• _Task objective_
Within the data beneath, some lines may hold the word "toolbar". Give the number of those lines and nothing else.

Records drawn from a dataset:
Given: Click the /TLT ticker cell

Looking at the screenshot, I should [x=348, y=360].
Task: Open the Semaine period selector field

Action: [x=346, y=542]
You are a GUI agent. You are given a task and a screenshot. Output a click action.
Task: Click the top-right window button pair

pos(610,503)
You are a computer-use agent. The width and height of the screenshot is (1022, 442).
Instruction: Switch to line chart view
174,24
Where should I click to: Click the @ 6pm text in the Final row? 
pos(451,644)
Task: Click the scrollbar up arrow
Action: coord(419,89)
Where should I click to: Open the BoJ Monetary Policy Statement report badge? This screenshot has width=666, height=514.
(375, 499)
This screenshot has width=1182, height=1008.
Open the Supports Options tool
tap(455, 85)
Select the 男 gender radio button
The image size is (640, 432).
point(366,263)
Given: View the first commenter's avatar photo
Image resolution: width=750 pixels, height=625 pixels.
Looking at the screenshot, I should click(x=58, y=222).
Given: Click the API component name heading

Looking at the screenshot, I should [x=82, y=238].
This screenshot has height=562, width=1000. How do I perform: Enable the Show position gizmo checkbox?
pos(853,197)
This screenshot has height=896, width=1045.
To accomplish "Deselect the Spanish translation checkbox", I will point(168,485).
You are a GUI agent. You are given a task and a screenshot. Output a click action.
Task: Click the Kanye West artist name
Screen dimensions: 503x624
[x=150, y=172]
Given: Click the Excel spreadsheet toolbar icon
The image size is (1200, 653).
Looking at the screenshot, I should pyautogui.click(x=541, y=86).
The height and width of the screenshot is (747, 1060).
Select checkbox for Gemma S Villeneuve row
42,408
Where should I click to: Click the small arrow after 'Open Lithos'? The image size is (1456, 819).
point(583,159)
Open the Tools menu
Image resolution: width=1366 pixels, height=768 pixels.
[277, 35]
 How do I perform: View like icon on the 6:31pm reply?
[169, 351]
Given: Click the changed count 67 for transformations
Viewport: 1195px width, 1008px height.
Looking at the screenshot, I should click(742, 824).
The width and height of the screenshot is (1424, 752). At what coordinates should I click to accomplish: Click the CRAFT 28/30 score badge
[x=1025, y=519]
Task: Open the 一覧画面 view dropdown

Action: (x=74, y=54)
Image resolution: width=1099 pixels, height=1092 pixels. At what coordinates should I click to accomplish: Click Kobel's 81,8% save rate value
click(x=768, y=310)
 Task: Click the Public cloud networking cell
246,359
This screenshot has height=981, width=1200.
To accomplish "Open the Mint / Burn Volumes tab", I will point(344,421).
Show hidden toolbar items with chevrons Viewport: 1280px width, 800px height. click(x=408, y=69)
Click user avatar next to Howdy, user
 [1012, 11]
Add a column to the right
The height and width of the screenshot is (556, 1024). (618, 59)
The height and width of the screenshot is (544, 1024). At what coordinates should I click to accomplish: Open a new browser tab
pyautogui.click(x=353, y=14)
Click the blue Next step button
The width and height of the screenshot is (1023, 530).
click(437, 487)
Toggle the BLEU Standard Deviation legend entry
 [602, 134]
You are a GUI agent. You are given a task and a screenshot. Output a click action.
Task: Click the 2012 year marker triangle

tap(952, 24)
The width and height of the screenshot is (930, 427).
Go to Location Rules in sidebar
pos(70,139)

• _Response area_
2